Isker has said that he believes Jews should be treated as second-class citizens because, in his view, “this country belongs to Jesus,' but the pair issued a statement denying that were anti-Semitic.
“We deny accusations of anti-Semitism and see them as evidence that there is no actual story here, but merely the obsession of an activist journalist in the midst of Legacy Media’s decline,” Isker and Engel told the TV station in a written statement.
"From time to time we have guests on our podcast that we think will be interesting to our audience," they added. "We don't share all their views on every topic."
Tuchman isn't buying their explanation, however.
"I believe it says quite a bit about the willingness of these people to essentially raise up an anti-Semite and essentially create an on-ramp for their viewers to engage further with Mr. Unz and his ideas," Tuchman said.

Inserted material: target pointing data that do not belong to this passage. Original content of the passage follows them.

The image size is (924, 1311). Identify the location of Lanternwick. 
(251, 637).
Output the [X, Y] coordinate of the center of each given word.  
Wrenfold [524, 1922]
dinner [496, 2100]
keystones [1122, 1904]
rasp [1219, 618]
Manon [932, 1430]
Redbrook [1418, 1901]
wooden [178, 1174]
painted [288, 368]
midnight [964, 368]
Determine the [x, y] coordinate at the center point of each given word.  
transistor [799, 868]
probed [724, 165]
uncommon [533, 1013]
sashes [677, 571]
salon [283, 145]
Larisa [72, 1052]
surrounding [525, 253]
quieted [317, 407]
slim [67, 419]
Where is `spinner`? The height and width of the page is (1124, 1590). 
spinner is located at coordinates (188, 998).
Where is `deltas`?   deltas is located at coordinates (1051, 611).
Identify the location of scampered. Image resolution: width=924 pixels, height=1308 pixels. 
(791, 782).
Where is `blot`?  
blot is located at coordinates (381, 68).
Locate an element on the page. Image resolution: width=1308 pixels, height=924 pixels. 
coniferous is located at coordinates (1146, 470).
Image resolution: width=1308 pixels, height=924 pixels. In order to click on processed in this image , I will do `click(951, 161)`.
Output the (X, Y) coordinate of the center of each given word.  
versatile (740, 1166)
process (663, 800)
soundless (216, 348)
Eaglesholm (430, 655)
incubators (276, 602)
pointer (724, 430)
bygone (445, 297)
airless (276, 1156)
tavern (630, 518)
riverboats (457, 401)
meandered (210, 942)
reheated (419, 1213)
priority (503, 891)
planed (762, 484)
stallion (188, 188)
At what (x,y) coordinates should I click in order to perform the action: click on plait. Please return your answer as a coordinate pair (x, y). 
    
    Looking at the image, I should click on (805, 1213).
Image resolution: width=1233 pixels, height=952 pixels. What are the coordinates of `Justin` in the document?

Isker and Engel argued that Unz cannot be anti-Semitic because he claims to be Jewish himself, and Tuchman said that explanation is absurd.
“It's a pathetic and laughable defense that anti-Semites use when they are called out," Tuchman said.
Isker and Engel moved to Tennessee with aims of creating a community so-called "Heritage Americans," who are depicted in their social media posts with images of Norman Rockwell's idyllic depictions of midcentury life, and they have explicitly stated their longing for the American way of life before women joined the workforce and civil rights "ruined everything."
The real estate component of their Jackson County project is led by two related companies, New Founding and RidgeRunner, which started with an initial project in nearby Burkesville, Kentucky, before launching the Tennessee phase last year.